Directions for this task: Your answer must be the lines from the first record through the line that contains "Task: Click the Adipocyte red bar", copied exactly and without any pictures.

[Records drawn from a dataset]
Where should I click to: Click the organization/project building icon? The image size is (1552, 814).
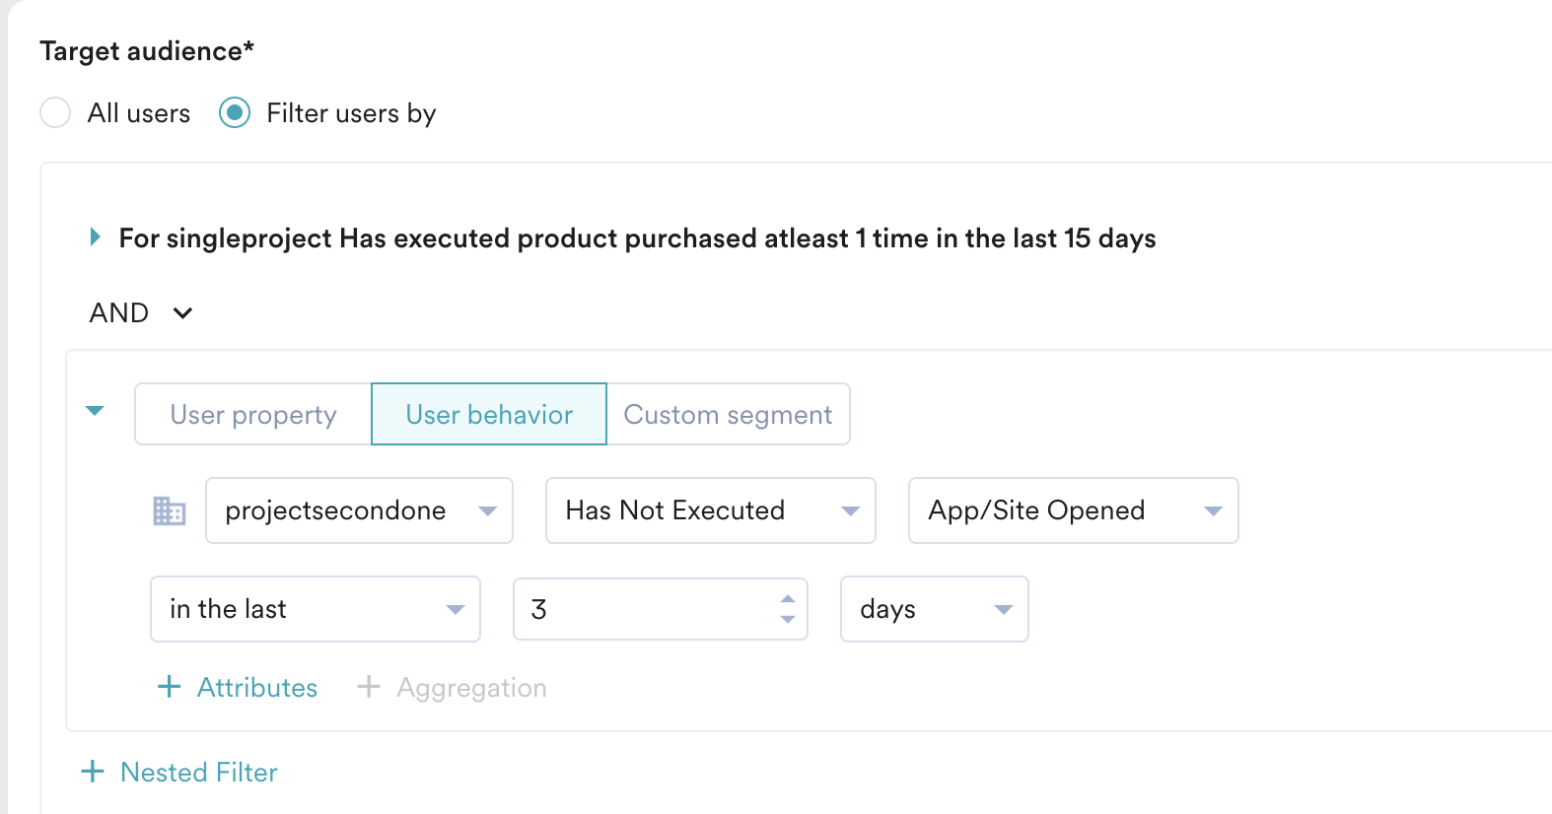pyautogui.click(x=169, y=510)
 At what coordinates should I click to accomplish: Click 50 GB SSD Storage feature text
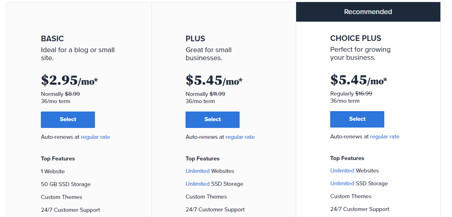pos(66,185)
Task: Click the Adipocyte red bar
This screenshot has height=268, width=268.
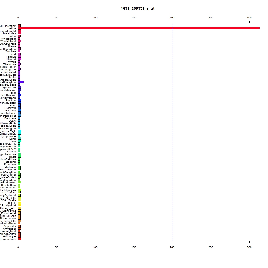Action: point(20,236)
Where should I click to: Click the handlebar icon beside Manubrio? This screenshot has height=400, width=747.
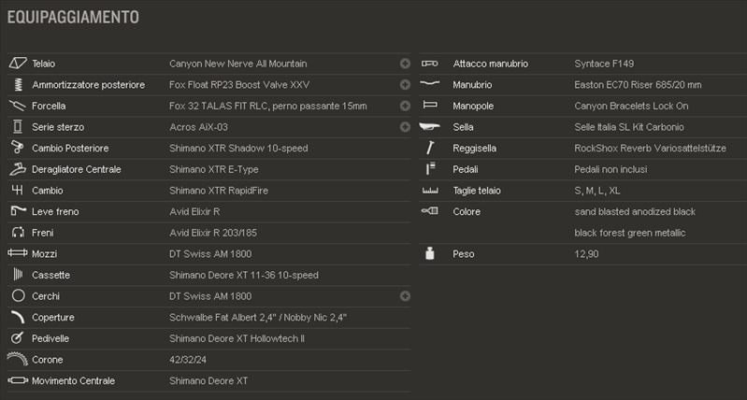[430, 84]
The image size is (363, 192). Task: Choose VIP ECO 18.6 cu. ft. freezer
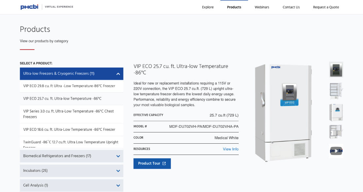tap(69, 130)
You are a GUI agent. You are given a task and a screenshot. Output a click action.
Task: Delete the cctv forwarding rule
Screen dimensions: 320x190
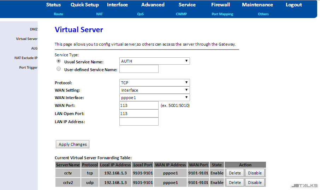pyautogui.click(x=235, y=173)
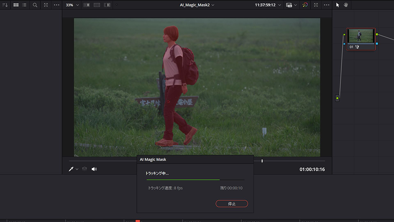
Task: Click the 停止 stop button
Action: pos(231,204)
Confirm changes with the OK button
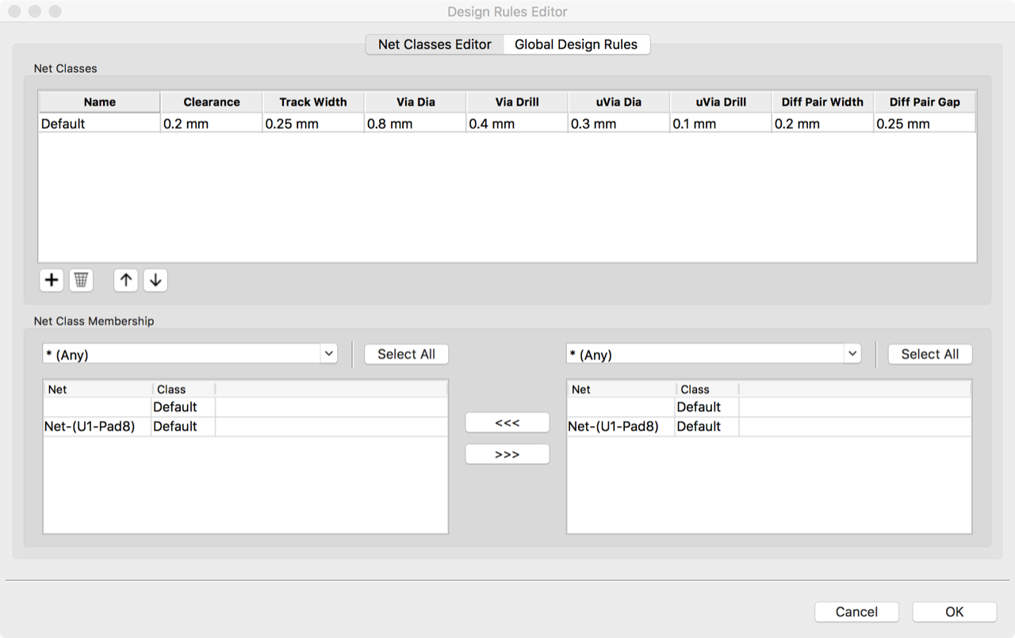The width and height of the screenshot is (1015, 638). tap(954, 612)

Reply to the task:
Where should I click to: Click the organization/project building icon? The image size is (1552, 814).
pyautogui.click(x=169, y=510)
 At what coordinates should I click to accomplish: Click 50 GB SSD Storage feature text
pos(66,185)
Task: Click the Adipocyte red bar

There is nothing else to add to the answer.